If he is satisfied with the records he will lose then, the data can be cleaned.
Ex:
# Step 01 biodiversityData %>% coordinateIncompleteFlag() %>% allFlags(taxonomic) #Step 02 viewFlaggedData() #Step 03 cleanAll()
- Maintaining backups of dataThe original data user retrieved and any subsequent resultant data of his process can be backed up with versioning to maintain reproducibility. Functions for maintaining repositories, backing up to repositories, loading from repositories and achieving will be implemented.
Underneath, the package we plan to implement these:
- Standardization of dataThe data retrieved will be standardized according to DwC formats. To maintain consistency and feasibility I have decided to use GBIF fields as the standard. The reasons are,
- The GBIF uses DwC as the standardization and the fields from GBIF backbone complies with DwC terms.
- GBIF is a well-established organization and using the fields from their backbone will assure consistency and acceptance by researchers.
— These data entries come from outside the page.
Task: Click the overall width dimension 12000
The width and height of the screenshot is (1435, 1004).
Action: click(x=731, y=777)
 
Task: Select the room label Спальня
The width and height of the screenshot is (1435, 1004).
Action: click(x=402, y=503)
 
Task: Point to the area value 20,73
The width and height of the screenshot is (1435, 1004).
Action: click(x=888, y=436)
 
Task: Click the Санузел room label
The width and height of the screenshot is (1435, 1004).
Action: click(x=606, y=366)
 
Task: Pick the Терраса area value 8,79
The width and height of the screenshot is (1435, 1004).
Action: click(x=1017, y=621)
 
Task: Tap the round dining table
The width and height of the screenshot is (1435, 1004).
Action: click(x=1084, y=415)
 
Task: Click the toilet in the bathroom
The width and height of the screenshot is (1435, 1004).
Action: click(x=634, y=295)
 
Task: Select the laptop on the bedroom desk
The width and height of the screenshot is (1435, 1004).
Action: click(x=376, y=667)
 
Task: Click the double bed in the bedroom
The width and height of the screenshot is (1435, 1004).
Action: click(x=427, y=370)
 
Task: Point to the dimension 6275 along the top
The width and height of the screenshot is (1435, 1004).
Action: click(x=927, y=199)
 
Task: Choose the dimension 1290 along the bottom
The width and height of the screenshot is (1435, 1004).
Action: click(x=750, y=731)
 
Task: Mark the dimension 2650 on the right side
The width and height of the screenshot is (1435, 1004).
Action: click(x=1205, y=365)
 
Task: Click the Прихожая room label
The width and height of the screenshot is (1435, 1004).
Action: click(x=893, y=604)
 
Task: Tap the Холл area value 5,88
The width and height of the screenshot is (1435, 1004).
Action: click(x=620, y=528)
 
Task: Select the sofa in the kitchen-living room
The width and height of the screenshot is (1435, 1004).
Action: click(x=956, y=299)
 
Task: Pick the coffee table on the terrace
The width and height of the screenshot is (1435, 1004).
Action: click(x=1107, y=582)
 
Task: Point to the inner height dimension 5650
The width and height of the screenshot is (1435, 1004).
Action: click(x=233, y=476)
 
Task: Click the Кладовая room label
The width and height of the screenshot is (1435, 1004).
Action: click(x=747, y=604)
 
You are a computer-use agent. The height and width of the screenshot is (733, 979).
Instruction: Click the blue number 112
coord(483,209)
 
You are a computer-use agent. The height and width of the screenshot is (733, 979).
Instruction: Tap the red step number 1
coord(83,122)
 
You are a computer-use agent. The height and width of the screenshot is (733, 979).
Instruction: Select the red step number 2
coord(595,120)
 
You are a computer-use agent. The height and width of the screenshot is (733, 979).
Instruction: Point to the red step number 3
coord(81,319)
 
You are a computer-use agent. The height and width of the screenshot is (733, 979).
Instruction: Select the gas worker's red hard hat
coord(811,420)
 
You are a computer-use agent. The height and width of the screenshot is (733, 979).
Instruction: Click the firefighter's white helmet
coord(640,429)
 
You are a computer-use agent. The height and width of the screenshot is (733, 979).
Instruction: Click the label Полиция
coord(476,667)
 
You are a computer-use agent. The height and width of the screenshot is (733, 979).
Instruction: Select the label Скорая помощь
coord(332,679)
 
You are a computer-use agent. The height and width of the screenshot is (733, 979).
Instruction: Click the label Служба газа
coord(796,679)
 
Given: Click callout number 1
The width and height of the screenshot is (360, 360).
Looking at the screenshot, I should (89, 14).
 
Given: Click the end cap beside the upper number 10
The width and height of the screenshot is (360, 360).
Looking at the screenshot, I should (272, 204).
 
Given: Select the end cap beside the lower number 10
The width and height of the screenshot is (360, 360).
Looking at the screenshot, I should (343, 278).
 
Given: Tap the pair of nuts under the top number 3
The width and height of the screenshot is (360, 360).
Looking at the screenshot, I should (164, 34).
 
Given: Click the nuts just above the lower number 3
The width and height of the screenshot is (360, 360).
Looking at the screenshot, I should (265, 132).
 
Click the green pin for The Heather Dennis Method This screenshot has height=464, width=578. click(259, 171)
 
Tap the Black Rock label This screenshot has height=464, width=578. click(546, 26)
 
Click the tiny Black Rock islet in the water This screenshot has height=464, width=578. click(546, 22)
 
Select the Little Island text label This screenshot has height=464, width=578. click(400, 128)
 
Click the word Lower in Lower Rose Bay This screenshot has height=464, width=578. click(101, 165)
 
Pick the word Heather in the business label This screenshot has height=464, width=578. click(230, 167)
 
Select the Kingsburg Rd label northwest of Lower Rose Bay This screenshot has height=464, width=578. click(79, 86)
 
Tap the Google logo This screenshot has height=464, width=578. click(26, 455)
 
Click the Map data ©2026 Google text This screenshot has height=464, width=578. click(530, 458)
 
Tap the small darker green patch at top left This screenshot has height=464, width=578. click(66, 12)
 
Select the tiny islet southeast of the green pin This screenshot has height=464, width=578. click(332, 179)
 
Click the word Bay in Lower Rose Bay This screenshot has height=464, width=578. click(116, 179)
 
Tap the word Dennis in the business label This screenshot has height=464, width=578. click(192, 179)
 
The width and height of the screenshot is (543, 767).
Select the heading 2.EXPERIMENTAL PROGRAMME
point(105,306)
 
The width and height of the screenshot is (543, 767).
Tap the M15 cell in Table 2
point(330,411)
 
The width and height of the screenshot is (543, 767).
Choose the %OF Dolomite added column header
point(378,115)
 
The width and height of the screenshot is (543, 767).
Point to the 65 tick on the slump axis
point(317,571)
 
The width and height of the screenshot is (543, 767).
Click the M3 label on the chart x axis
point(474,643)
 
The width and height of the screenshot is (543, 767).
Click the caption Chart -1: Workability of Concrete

- GBIF is a superset of all major biodiversity data available. Any data gathered from GBIF can be expected to also be in other sources too.
- Unique fields grouping system for DwC fields, based on recommended grouping (see this and this)
Conclusion
We believe a centralized data retrieval, cleaning, management and backup tool will benefit the bio diversity research community and eradicate many short comes in the current research process. The package will be built over the course of next few months and any insights, guidance and contributions from the community will be greatly appreciated.